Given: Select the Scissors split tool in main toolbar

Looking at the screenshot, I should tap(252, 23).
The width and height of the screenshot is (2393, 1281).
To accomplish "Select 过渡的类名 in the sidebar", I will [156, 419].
• • • •
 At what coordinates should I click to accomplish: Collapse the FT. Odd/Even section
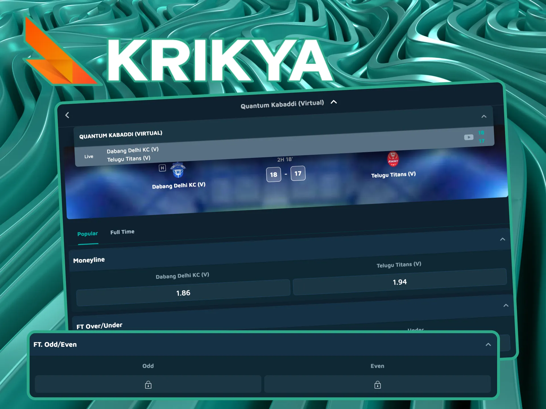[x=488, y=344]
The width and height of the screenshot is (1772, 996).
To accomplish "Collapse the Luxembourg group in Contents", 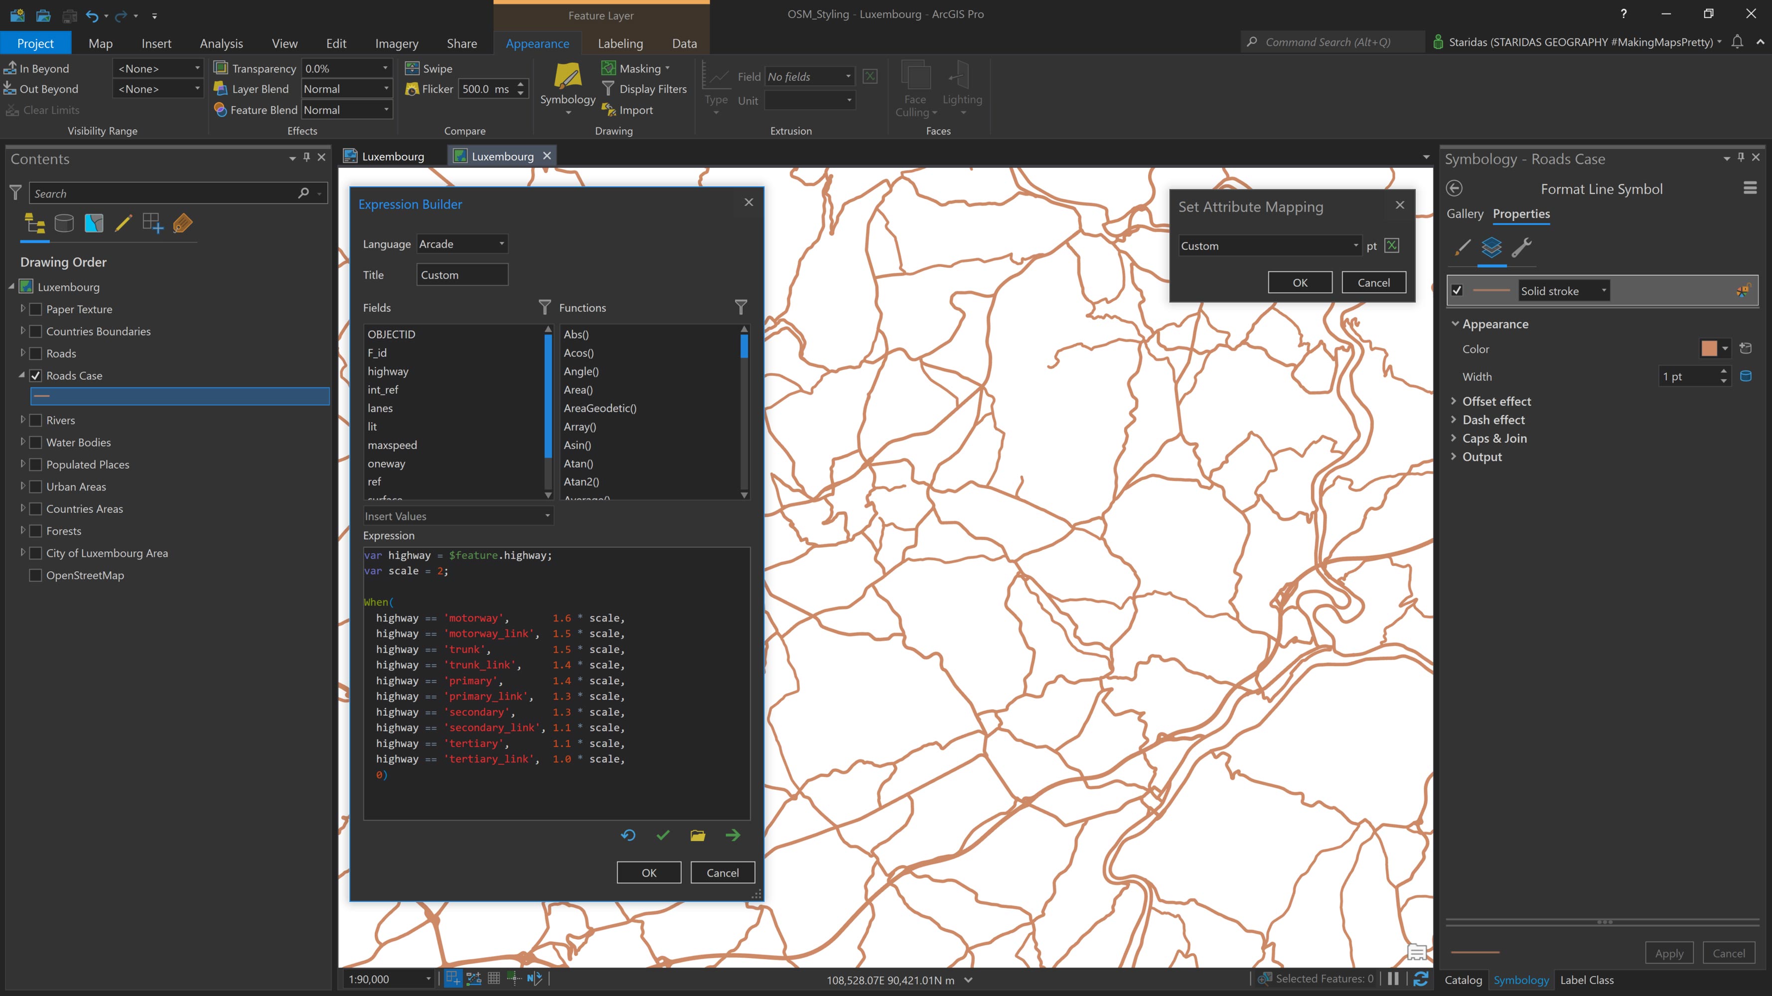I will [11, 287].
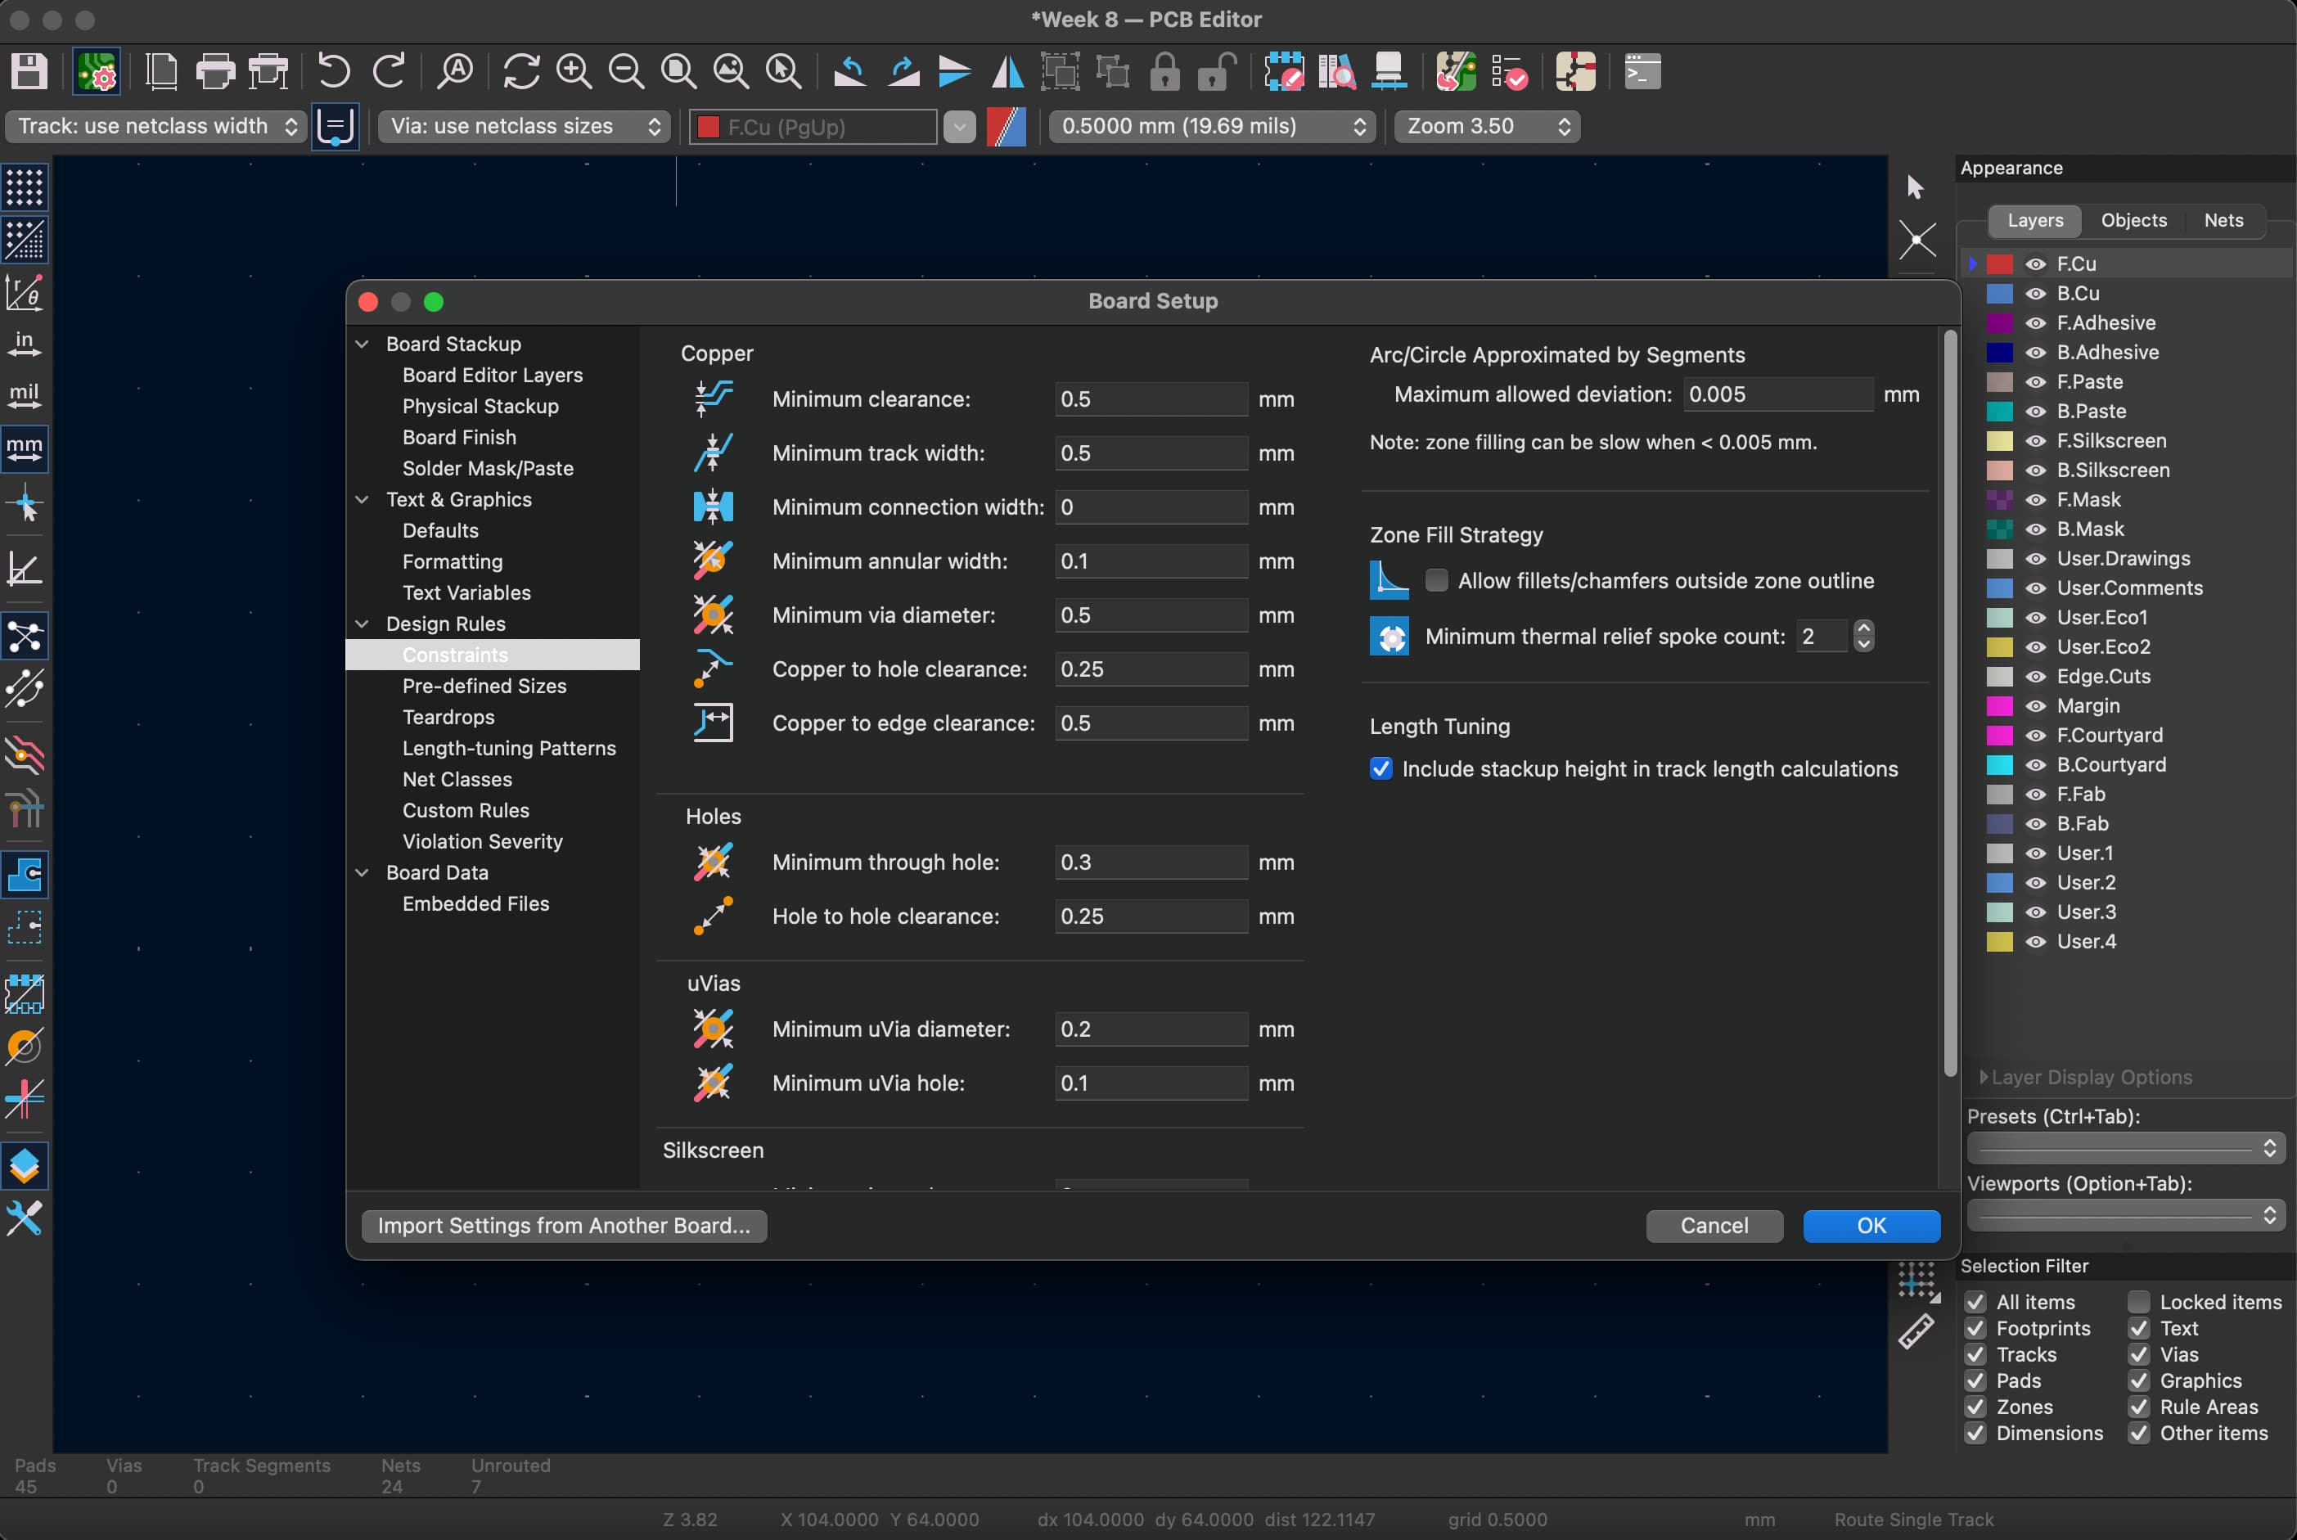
• • • •
● **Required action**: In the records, locate each line holding the string "width" and copy it.

● **Solution**:
The width and height of the screenshot is (2393, 1281).
The width and height of the screenshot is (1772, 996).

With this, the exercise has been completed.